Set task —
Reproduce the records below with "Privacy Policy" replaced by "Privacy Notice" wherever it occurs. Keep everything else the same.

Input for this task —
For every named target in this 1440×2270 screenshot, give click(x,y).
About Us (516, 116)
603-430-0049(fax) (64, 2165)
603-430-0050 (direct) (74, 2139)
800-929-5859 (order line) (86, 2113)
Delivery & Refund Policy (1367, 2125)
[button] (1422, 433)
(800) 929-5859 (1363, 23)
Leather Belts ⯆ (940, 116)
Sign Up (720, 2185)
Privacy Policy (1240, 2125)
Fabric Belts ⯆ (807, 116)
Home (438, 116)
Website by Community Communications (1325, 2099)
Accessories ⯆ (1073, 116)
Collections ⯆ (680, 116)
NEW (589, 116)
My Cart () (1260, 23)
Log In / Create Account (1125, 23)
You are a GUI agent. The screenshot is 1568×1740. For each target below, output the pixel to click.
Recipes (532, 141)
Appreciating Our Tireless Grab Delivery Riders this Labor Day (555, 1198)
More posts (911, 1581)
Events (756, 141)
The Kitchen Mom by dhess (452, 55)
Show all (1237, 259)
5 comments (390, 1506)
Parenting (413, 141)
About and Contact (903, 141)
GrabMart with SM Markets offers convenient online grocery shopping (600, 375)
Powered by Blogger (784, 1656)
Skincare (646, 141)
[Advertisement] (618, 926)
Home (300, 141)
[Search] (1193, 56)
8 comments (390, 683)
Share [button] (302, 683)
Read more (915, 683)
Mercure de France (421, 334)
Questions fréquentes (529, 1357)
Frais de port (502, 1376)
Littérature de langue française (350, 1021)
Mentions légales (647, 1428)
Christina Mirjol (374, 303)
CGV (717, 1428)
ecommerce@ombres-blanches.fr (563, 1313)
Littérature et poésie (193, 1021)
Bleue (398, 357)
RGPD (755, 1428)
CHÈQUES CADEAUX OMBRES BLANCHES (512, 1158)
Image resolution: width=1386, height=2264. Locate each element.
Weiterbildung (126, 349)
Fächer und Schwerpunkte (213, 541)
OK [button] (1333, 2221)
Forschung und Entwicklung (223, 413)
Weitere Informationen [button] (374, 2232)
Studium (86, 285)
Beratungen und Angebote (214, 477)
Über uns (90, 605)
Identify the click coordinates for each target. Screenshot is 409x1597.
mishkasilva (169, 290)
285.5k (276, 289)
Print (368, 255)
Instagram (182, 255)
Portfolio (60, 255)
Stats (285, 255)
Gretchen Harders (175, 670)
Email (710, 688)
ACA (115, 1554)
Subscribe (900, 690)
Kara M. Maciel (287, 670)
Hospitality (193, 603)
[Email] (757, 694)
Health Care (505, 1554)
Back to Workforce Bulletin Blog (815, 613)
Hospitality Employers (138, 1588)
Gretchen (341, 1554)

Response —
For every named target in this 1440×2270 screenshot, give click(x,y).
About Us (516, 116)
603-430-0049(fax) (64, 2165)
603-430-0050 (direct) (74, 2139)
800-929-5859 (order line) (86, 2113)
Delivery & Refund Policy (1367, 2125)
[button] (1422, 433)
(800) 929-5859 (1363, 23)
Leather Belts ⯆ (940, 116)
Sign Up (720, 2185)
Privacy Notice (1240, 2125)
Fabric Belts ⯆ (807, 116)
Home (438, 116)
Website by Community Communications (1325, 2099)
Accessories ⯆ (1073, 116)
Collections ⯆ (680, 116)
NEW (589, 116)
My Cart () (1260, 23)
Log In / Create Account (1125, 23)
You are a GUI agent. The screenshot is 1568×1740. For each target below, output the pixel to click.
Recipes (532, 141)
Appreciating Our Tireless Grab Delivery Riders this Labor Day (555, 1198)
More posts (911, 1581)
Events (756, 141)
The Kitchen Mom by dhess (452, 55)
Show all (1237, 259)
5 comments (390, 1506)
Parenting (413, 141)
About and Contact (903, 141)
GrabMart with SM Markets offers convenient online grocery shopping (600, 375)
Powered by Blogger (784, 1656)
Skincare (646, 141)
[Advertisement] (618, 926)
Home (300, 141)
[Search] (1193, 56)
8 comments (390, 683)
Share [button] (302, 683)
Read more (915, 683)
Mercure de France (421, 334)
Questions fréquentes (529, 1357)
Frais de port (502, 1376)
Littérature de langue française (350, 1021)
Mentions légales (647, 1428)
Christina Mirjol (374, 303)
CGV (717, 1428)
ecommerce@ombres-blanches.fr (563, 1313)
Littérature et poésie (193, 1021)
Bleue (398, 357)
RGPD (755, 1428)
CHÈQUES CADEAUX OMBRES BLANCHES (512, 1158)
Image resolution: width=1386, height=2264. Locate each element.
Weiterbildung (126, 349)
Fächer und Schwerpunkte (213, 541)
OK [button] (1333, 2221)
Forschung und Entwicklung (223, 413)
Weitere Informationen [button] (374, 2232)
Studium (86, 285)
Beratungen und Angebote (214, 477)
Über uns (90, 605)
Identify the click coordinates for each target. Screenshot is 409x1597.
mishkasilva (169, 290)
285.5k (276, 289)
Print (368, 255)
Instagram (182, 255)
Portfolio (60, 255)
Stats (285, 255)
Gretchen Harders (175, 670)
Email (710, 688)
ACA (115, 1554)
Subscribe (900, 690)
Kara M. Maciel (287, 670)
Hospitality (193, 603)
[Email] (757, 694)
Health Care (505, 1554)
Back to Workforce Bulletin Blog (815, 613)
Hospitality Employers (138, 1588)
Gretchen (341, 1554)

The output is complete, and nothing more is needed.